Using mirrors to lighten, brighten and make a statement

Adding a mirror in a small hallway opens

Adding a mirror in a small hallway opens up the space visually. Photo Credit: Dreamstime

If you thought mirrors were something framed to put over a fireplace or bathroom sink, think again. Mirrors can be used in decor in so many ways beyond their traditional placements in the living room, bedroom or bath. Using mirrors can create more light, more space and more interest in your home’s style.

A wall of mirrors

Mirrors have long been used to add more light to a room. They can also double the view if you place one opposite a scenic window.

A mirror is frequently only used as a framed piece, but mirrored walls can make a beautiful accent. Too often, though, the wall mirroring can look institutional when large, single pieces of mirror are added to a wall. Take a cue from Parisian and French homes, which show how mirrors can be added in a way that looks stylish and custom instead of commercial.

Start by adding a mirror that is antiqued for depth and interest. You can also add intrigue by cutting the mirror into blocks. Having multiple mirrors on a wall becomes less monotonous and adds texture. A common French technique is to add a large mirror panel in the center of a wall and then frame it with smaller mirror panels on the top, bottom and sides. Another stylish choice is to cut the panels into diamond shapes. Common in French styles is to add metal buttons where panels meet to dress up the mirror.

Decorative dimension

Another way to add depth with mirrors and to your decor is by adding decorative trellis panels over a mirror. This helps to create an illusion that the room is very large, adds extra lighting and makes your walls visually disappear.
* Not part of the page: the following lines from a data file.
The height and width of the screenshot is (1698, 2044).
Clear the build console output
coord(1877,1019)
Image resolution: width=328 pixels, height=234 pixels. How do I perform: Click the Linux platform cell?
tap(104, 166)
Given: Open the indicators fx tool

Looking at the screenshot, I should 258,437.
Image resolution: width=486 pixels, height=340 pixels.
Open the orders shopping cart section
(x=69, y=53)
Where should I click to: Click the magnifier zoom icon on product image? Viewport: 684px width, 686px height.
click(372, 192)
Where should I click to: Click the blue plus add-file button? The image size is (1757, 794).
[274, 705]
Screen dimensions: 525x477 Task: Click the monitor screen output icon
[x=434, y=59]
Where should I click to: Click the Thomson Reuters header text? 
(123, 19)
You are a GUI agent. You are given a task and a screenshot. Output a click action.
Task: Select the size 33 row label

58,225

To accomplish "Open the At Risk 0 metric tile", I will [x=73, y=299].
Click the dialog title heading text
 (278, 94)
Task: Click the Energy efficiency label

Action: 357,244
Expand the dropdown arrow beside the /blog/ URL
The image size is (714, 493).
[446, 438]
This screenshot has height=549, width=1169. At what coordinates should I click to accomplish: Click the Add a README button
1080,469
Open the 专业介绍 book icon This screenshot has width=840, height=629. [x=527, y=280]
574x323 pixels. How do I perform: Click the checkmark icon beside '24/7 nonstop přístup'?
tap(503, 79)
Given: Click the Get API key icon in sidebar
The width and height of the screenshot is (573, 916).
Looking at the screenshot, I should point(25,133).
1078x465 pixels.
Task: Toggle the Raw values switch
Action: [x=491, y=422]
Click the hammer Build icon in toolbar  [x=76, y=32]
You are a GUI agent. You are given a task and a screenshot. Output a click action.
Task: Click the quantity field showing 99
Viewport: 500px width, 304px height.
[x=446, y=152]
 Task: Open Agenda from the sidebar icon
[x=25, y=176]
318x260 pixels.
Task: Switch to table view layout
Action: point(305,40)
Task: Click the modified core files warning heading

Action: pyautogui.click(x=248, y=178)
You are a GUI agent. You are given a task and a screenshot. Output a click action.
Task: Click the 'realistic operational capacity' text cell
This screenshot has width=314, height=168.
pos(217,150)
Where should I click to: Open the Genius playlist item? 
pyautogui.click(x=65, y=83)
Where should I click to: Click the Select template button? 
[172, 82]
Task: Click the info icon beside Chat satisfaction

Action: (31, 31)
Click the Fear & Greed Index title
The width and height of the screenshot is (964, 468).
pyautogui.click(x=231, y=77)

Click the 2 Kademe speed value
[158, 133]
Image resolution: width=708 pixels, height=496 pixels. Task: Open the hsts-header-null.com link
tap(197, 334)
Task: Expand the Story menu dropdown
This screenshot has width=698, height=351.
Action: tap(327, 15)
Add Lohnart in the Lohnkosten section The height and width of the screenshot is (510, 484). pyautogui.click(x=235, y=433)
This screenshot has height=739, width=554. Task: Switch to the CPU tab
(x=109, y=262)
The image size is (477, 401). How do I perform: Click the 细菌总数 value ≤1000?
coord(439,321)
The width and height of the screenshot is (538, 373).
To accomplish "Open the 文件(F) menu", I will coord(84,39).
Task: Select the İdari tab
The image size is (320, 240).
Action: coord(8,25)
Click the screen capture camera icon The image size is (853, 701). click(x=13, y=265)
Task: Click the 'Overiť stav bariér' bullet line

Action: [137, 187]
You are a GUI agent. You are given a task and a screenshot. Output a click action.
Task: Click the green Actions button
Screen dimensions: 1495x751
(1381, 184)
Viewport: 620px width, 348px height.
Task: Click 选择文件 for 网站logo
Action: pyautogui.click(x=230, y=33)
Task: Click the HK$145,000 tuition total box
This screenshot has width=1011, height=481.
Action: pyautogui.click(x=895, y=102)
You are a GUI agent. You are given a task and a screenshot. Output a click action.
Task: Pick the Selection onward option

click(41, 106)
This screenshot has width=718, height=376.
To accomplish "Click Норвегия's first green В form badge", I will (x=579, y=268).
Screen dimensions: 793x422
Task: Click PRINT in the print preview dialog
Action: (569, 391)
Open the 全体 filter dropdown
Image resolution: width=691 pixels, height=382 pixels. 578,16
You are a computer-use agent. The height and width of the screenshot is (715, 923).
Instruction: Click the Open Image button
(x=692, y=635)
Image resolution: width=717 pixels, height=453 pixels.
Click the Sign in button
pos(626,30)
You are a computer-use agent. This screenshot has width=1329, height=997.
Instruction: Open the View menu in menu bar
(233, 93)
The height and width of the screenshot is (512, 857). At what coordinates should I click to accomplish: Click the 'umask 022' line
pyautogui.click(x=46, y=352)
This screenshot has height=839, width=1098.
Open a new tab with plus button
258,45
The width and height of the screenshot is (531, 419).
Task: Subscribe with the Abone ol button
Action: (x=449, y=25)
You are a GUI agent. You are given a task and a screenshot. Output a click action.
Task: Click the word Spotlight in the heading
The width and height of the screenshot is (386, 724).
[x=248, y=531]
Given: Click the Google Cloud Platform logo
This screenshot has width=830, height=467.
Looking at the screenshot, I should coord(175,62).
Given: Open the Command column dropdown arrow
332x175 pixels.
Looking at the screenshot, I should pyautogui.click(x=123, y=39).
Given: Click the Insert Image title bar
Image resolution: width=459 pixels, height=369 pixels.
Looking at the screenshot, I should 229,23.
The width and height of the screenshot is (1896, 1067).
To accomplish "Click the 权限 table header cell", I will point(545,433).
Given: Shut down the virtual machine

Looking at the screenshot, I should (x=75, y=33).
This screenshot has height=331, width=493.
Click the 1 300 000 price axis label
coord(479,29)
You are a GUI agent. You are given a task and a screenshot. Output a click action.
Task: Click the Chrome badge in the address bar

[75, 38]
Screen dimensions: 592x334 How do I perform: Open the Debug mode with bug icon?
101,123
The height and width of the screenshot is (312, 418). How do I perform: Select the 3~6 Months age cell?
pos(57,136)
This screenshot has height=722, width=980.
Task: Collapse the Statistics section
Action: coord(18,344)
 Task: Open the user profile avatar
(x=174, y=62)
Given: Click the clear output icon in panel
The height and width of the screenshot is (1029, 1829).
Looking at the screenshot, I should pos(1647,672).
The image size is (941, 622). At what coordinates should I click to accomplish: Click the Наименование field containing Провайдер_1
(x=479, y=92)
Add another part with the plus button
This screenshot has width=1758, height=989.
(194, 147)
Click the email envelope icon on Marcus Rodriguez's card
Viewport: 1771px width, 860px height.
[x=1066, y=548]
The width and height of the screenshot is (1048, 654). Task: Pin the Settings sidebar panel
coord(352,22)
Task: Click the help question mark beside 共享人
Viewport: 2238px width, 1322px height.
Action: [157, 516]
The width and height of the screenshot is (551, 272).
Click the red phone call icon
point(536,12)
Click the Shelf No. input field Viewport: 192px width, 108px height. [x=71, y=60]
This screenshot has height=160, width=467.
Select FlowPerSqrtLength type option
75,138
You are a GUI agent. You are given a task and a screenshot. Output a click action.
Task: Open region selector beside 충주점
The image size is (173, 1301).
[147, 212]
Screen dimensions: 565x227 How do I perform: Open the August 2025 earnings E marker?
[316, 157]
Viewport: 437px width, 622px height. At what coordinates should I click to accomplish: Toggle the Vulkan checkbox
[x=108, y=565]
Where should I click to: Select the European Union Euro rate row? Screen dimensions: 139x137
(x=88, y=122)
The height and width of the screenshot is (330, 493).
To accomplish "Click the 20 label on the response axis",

It’s a terrific option in areas such as long interior hallways, which can seem small, dark and cramped. Suddenly, the narrow, confined space of a hallway opens up visually.

Mirror paneling can also be added to doors to create an instant full-length mirror in closets, bathrooms, or on the back of a bedroom door. It’s also a nice way to define a powder room door.

Expect the unexpected

Try adding mirrors where it’s unexpected. In the dining room, a mirror is often placed over the buffet or on a wall; but why not try a mirror as your tabletop? An antiqued mirror would add glimmer and glamour to meals. You could also place mirror panels on the ceiling to bring a sparkle to holiday meals and entertaining.

In the bedroom, take down that mirror that came with your dresser and replace it with something with contrast, such as a sunburst or Venetian glass mirror. Or, brighten the bedroom with framed mirrors behind your bedside tables or on top of your nightstands, especially if your room is dark and you’d like to read in bed.